Mehr Geld für arme Kinder, das beginnt mit höheren Hartz-IV-Sätzen. Die Sätze für Kinder wurden von Anfang an als unzureichend kritisiert. Schließlich kosten Kinder nicht weniger als Erwachsene - eher mehr, denn wer ausgewachsen ist, braucht nicht jeden Winter neue Schuhe. Außerdem muss der Unterhaltsvorschuss neu geregelt werden. Jedes zweite Kind von Alleinerziehenden bekommt gar keinen Unterhalt, weitere 25 Prozent weniger als ihnen zusteht.
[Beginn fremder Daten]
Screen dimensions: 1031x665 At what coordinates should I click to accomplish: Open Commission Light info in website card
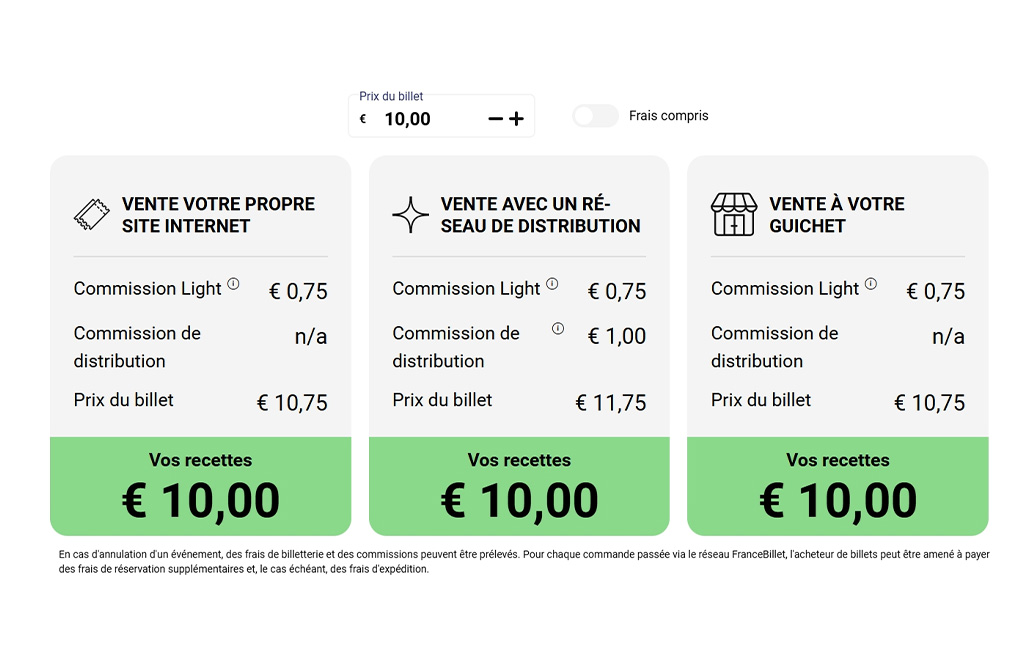tap(233, 284)
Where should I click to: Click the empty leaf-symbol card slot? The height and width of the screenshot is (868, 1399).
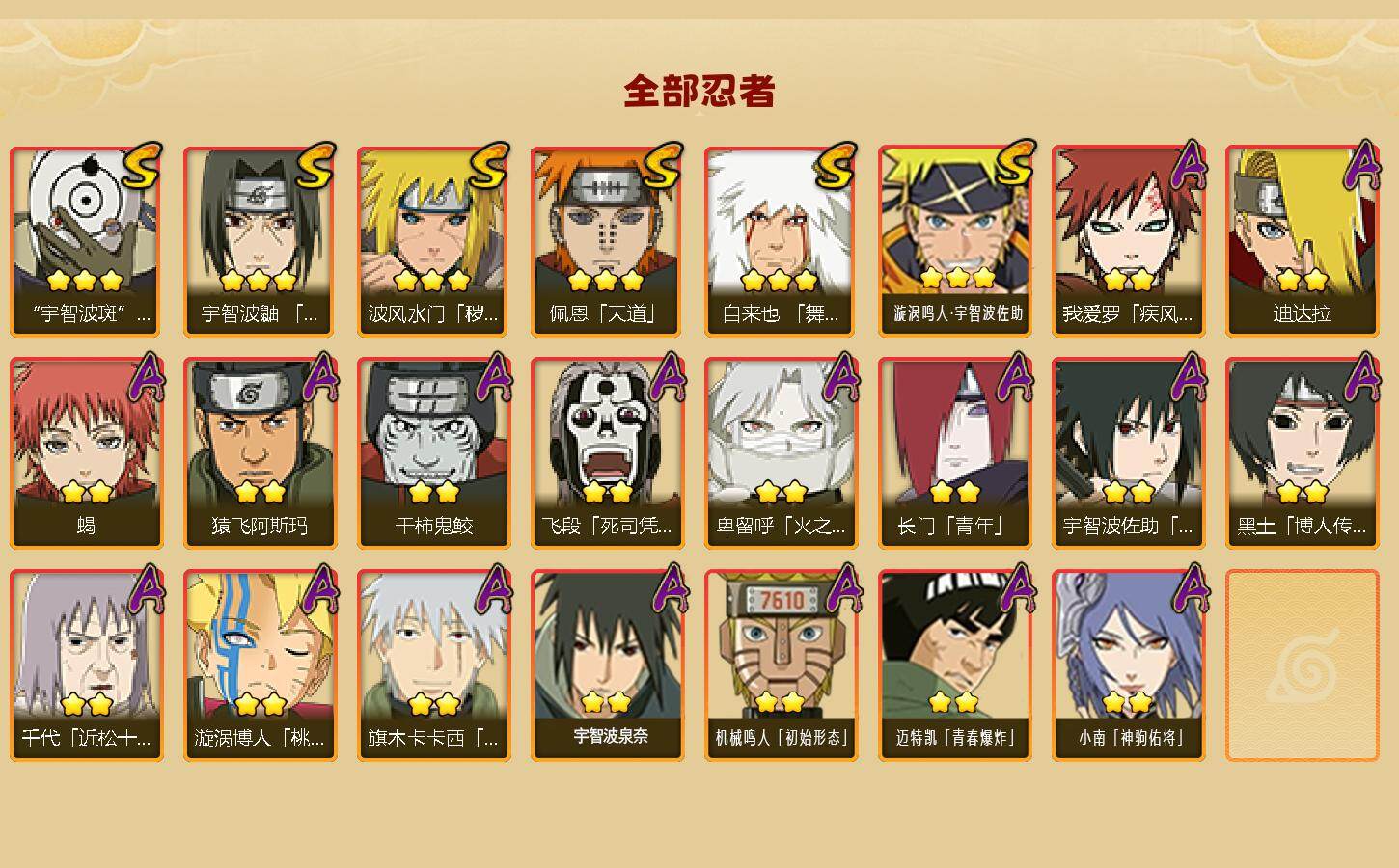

Ja, der Staat springt ein, aber nur mit 145 bis 194 Euro und das für maximal sechs Jahre. Was, wenn der Ex-Partner dann immer noch nicht zahlt?
Kindergeld aus der Gießkanne, falsche Anreize durchs Splitting
Auch das Kindergeld bedarf einer gründlichen Überprüfung, denn die nach dem Gießkannenprinzip verteilte Leistung ist ein Witz. Für die einen, weil sie die 184 Euro pro Kind eh nicht brauchen - für die anderen, weil der Betrag bei weitem nicht reicht. Dass es ab dem dritten Kind sechs Euro mehr gibt, ist wohl kaum ein Grund, sich dem Armutsrisiko Großfamilie auszusetzen.
Das Geld für die zusätzliche Unterstützung armer Kinder könnte man zum Beispiel beim Ehegattensplitting einsparen. Dafür gehen jährlich zwischen 19 und 22 Milliarden Euro drauf, doch nicht Familien profitieren davon, sondern verheiratete Paare mit und ohne Kinder. Und auch die nur, solange sie verheiratet bleiben.
Das soziale Netz für Familien ist in Deutschland nicht eng genug gewebt. Sie fallen durch, sobald irgendetwas schief geht. Gerade weil das jedem jederzeit passieren kann, muss sich das ändern - und wahrscheinlich wäre es unterm Strich sogar für die Staatskasse günstiger. Menschen mit Perspektive kosten viel weniger als die, die sich und ihre Kinder als chancenlos wahrnehmen.